Maine introduces the strictest facial recognition laws in the US. The new regulation prevents the use of this authentication method by government agencies except in specific situations.
Exceptions can be made if law enforcement has probable cause to believe an unidentified person in footage has committed a serious crime or to prevent fraud.
The Maine police will not have access to facial recognition and will therefore have to ask the FBI or the Bureau of Motor Vehicles (BMV) to run these searches.
Previously, law enforcement made use of loopholes by informally asking other agencies or third parties to run searches for them. With this law, the BMV must create and make the logs of all facial searches public record.

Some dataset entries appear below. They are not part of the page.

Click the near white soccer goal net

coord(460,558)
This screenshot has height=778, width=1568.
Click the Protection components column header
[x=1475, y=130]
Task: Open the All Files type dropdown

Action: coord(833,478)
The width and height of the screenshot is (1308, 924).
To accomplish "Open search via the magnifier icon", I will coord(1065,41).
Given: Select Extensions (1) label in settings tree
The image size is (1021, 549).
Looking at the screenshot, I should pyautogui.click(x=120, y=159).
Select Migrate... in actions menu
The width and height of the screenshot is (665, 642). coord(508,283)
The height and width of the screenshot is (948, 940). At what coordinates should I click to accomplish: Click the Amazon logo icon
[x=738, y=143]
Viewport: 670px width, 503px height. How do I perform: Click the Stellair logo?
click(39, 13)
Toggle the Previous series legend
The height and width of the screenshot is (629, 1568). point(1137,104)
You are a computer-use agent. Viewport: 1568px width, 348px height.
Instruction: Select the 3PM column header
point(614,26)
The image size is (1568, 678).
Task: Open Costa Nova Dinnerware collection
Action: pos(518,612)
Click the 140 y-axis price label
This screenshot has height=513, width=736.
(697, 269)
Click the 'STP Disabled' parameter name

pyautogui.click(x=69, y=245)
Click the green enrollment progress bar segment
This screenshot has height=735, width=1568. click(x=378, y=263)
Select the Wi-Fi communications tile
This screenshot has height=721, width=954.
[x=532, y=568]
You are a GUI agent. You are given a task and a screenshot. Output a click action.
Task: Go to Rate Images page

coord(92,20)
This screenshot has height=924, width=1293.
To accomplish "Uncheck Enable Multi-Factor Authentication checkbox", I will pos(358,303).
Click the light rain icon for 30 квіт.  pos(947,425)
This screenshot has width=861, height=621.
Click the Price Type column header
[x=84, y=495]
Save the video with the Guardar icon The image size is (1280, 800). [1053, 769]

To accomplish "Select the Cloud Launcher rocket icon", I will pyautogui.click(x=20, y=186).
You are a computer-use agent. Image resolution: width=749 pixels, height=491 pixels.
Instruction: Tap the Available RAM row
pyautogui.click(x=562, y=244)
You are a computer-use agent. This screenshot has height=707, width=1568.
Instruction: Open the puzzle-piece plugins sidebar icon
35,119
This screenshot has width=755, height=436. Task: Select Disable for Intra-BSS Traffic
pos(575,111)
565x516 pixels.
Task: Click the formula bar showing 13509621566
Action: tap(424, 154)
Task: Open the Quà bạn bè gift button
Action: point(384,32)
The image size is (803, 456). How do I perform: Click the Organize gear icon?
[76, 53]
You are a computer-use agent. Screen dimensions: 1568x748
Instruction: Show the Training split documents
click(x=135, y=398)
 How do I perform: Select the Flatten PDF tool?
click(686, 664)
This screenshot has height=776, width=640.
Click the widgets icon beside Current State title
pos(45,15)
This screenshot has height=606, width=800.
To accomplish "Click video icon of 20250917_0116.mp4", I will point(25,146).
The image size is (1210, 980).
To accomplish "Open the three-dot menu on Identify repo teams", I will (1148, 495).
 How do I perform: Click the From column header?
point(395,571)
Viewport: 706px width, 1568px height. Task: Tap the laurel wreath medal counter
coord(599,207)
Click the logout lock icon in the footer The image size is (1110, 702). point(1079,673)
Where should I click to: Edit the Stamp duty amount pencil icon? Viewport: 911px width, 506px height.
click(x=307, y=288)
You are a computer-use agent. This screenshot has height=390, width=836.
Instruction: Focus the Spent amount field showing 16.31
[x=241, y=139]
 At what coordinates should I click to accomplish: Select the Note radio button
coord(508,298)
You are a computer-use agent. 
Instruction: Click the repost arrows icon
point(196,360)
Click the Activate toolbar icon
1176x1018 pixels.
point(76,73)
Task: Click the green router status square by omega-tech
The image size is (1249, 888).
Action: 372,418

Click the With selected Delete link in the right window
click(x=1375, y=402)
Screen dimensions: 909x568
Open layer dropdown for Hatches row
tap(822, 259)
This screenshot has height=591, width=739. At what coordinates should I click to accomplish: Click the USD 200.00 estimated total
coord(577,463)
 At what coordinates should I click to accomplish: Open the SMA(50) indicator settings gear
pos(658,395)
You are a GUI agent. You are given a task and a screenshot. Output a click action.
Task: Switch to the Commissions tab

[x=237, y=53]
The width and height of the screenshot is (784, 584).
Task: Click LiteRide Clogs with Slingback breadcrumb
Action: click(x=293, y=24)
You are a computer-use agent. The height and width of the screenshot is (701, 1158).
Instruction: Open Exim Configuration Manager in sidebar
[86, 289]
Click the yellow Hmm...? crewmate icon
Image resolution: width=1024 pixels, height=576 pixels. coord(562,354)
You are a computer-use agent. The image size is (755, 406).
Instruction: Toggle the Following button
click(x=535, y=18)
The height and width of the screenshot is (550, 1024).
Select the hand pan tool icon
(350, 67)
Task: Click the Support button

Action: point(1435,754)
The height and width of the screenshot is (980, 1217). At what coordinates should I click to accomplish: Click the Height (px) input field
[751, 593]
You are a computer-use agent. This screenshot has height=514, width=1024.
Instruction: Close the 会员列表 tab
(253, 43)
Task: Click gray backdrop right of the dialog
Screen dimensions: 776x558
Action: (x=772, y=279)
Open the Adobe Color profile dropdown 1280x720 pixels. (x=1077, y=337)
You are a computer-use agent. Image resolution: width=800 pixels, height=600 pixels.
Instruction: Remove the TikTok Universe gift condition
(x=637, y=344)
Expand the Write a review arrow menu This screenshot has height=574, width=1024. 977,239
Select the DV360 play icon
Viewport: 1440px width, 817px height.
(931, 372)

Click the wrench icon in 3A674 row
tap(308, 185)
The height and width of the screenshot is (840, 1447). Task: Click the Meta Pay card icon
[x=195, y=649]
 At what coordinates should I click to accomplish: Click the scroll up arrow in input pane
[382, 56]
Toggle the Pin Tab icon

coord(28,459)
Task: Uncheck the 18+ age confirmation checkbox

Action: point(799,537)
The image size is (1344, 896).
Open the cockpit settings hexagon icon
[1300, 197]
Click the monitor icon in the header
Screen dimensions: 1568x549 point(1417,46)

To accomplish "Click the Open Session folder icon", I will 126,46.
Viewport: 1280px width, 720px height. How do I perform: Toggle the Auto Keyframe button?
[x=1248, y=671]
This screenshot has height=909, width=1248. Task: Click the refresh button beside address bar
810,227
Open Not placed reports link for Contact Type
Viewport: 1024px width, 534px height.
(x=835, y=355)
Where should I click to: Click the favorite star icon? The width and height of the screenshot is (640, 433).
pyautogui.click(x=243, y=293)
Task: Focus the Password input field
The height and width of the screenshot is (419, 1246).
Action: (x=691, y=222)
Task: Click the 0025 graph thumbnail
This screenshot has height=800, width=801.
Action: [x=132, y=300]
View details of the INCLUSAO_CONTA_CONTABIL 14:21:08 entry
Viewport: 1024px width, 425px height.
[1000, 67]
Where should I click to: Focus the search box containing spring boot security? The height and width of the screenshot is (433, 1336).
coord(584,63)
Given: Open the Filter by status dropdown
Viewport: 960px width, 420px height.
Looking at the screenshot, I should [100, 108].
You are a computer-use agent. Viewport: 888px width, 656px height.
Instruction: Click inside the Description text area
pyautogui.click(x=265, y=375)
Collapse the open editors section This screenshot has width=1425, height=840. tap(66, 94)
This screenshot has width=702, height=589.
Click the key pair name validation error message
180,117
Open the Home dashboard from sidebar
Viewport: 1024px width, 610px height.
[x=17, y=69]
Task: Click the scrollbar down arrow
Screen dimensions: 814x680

In a press release, American Civil Liberties Union (ACLU) lawyer Michael Kebede said that “Maine is showing the rest of the country what it looks like when we the people are in control of our civil rights and civil liberties,” rather than tech companies using big data for profit in commerce and civil society.
Increasingly, surveillance is present in nearly every sector of society. The above is a good example of its application in law enforcement. Employers often make use of background check services to vet prospective candidates.
For their part, big tech companies are focused on harvesting user data to provide these services to businesses, governments, and advertisers. These activities are drawing increased scrutiny while the average user looks for ways to minimize their online footprint and prevent identity theft.
Maine isn’t the only state to take steps to curb excessive surveillance—Washington and Massachusetts are passing similar laws. With the struggle over data heating up between tech firms and governments worldwide, more developments are to be expected.